- _What you will do_:
1 – Rewrite the paragraph of the essay on statistical thinking that begins "After completing my M.S." in a shorter form, keeping its main facts.
2 – Continue the essay on statistical thinking from the point where it stops.

# Why Is Statistical Thinking Hard?

When I first learned statistics, it felt like black magic. If I followed a set of principles someone once proved, I could turn the data I see into some kind of statement about the world. Data in, bold claim out. Sometimes the principles would make sense, and sometimes they wouldn't. I could rarely "see" them in action in a way that gave me practical, concrete intuition. 

After completing my M.S. in Statistics from Stanford, working as a data scientist for five years, and communicating statistical results to everyone from CEOs to product people to actual scientists, I have a lot of opinions on why stats is so hard to see intuitively. Statistics involves backward thinking, like trying to find something you've misplaced. You collect some data you've observed, and from that data you try to generalize about things you didn't observe. How do you do this? How would you actually know that you were right and your reasoning worked? Much of the basic statistical curriculum was designed during the era of pen and paper. Brilliant researchers used mathematical proofs to demonstrate that if you followed a certain technique or principle under certain conditions, you would make a safe trip from your data to the fact you want to deduce about the world. Black magic indeed!

Enough abstraction: let's turn to a simple example. Suppose I want to know what color to paint university classrooms as part of my university's efforts to create a supportive educational environment. I design a survey asking students what color--red, yellow, or blue--makes for the nicest classrooms. After asking 100 students who walked by on the quad, I have some data with which to answer my question. Let's say 43 students preferred red, 41 preferred yellow, and 16 preferred blue. What do I do with this information?

- _Dataset rows_:
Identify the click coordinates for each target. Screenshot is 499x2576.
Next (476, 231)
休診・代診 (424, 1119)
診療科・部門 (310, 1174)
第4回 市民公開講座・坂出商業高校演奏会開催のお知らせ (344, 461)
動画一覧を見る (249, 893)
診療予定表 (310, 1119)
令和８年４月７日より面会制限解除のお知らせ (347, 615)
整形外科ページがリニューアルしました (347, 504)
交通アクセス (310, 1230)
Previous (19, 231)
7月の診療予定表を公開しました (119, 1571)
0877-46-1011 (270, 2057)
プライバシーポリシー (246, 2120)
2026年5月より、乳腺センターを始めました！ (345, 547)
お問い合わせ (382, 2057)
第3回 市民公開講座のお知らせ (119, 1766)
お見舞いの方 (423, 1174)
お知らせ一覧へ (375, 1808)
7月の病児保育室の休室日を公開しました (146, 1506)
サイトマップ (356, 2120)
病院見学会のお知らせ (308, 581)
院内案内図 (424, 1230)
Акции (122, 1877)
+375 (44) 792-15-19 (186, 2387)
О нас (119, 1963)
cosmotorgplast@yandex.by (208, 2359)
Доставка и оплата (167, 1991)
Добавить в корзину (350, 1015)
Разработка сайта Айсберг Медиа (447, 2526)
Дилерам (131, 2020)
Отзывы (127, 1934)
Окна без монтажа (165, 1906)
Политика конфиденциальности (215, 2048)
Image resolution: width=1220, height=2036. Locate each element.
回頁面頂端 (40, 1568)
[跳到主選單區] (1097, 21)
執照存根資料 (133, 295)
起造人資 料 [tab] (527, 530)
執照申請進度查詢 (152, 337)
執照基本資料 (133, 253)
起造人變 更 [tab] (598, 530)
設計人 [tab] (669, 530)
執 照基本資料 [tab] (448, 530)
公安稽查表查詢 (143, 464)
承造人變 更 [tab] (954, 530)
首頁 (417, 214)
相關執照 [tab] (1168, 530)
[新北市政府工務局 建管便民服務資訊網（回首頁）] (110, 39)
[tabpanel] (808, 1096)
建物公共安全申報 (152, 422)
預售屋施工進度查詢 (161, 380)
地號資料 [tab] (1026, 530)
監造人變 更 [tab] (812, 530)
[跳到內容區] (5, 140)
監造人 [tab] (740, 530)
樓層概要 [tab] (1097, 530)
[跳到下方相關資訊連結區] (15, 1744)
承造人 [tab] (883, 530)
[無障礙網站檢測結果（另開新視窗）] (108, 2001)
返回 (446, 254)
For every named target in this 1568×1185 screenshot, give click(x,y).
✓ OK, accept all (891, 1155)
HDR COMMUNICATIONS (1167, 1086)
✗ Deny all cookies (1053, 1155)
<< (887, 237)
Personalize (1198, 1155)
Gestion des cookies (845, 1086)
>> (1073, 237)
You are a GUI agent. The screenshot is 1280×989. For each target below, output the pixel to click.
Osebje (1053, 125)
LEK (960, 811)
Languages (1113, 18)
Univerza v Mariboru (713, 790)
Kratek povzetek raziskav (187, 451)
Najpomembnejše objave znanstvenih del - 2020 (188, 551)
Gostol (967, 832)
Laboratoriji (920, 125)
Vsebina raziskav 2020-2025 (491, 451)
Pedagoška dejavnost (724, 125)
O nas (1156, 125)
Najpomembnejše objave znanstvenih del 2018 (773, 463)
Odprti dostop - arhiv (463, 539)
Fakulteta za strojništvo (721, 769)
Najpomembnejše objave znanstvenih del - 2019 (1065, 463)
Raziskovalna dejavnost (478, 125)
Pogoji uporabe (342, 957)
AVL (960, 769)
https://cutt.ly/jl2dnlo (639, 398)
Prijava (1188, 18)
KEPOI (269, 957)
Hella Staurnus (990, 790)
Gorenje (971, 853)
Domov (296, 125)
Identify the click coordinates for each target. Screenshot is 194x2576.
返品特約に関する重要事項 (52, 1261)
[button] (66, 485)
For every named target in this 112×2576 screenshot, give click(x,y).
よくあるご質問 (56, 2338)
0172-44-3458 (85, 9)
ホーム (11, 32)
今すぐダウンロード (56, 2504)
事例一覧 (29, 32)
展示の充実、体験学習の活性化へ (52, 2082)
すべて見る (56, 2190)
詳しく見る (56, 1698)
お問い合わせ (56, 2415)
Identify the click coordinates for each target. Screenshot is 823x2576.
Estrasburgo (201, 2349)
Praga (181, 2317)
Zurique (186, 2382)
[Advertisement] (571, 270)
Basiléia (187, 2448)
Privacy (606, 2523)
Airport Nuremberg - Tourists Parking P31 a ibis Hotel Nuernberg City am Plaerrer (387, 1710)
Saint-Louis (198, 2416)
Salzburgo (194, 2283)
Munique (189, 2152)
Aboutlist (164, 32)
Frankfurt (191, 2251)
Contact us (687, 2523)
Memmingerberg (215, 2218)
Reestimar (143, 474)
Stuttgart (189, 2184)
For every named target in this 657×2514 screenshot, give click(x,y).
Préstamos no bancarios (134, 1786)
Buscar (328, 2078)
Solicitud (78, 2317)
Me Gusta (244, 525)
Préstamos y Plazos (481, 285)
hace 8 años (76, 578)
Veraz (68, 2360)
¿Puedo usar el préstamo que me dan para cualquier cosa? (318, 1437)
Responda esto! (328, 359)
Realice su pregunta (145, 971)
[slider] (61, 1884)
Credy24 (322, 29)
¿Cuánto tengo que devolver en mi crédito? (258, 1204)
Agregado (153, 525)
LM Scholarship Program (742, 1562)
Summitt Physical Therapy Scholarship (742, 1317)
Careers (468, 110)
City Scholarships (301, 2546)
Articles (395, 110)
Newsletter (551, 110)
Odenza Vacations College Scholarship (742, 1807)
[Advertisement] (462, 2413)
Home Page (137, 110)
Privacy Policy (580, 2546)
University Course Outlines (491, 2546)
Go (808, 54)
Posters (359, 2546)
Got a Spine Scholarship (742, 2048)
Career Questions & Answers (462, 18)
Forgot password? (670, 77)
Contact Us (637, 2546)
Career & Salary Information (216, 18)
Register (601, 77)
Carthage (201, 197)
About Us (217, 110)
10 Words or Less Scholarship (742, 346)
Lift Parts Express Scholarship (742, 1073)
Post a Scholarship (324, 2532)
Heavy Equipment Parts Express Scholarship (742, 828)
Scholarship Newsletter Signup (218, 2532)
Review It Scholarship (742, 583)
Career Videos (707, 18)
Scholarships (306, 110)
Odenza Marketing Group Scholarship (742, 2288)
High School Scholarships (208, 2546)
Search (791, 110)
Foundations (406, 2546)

- _Task responses_:
1 – With a Stanford M.S. in Statistics, five years as a data scientist, and experience explaining statistical results to CEOs, product people and scientists, I have firm views on why statistics is hard to grasp intuitively. It reasons backward, like looking for something misplaced: from data you observed, you generalize about things you didn't, with no obvious way to confirm you were right. Much of the basic curriculum dates from the pen-and-paper era, when researchers proved mathematically that a technique used under certain conditions would carry you safely from data to a fact about the world. It really is black magic.

2 –
I could just look at the most popular color in my dataset, which is red. But is that valid? Almost as many students liked yellow as liked red. How do I know that this set of 100 students didn't randomly have more red fans than the general population, and that yellow isn't actually more preferred? Speaking of random, you've probably heard that random selection is important (which, it looks like, I didn't actually do--I randomly selected students walking by on the quad, not students). Randomization is supposed to do something to make the sample more representative, but how big of a sample is required? Was 100 students enough? Obviously if I picked just one student (sample size one) and went with their preferred color, I wouldn't be able to reliably generalize from it even though I randomized. So sample size does matter. But how big is big enough? Is there a one size fits all sample size that would let you believe the study results? 

In a typical statistics course you'll learn some complicated formulas to go back from your data to the "truth" with some probabilistic guarantees. You'll learn best practices and mathematical techniques that can answer the questions we've just asked.

But you won't see the logic for yourself. This is too bad because in the computer era, you can! Using simulations and sampling, you can start with a hypothetical "true" situation, then see for yourself what happens if you run your experiment. 

Let's try it! Suppose that the real preferences of the student population were such that 45% preferred yellow, 40% preferred red, and 15% preferred blue. Now we decide to sample 100 of these students, truly at random, and see what the most preferred color is. Is this a good experiment? How likely is it that yellow will be the winner in our experiment the way it is in our hypothetical reality? 

We're going to code! Don't worry if you've not seen much code before--in Ch. 1 we'll cover the bare bones essentials of coding so you can follow the rest of the course. For now, skip the coding if you don't understand it, and just focus on the words and pictures.

(note to self this is where I can do a sample size calculation based on a uniform prior over these three params, and ask for each what the sample for N would do and for what percent of the samples the most popular value would return the "right answer"; do this after picking one particular "truth" and running this)

In [11]:
import numpy as np
import pandas as pd

In [5]:
colors = ['yellow', 'red', 'blue']
preferences = [0.45, 0.4, 0.15]

Notice that in the two lines above we've already written down all the information me need for our hypothetical "true situation," that among the student population, 45% prefer yellow, 40% prefer red, and 15% prefer blue. This is our first example of what we call a distribution in statistics.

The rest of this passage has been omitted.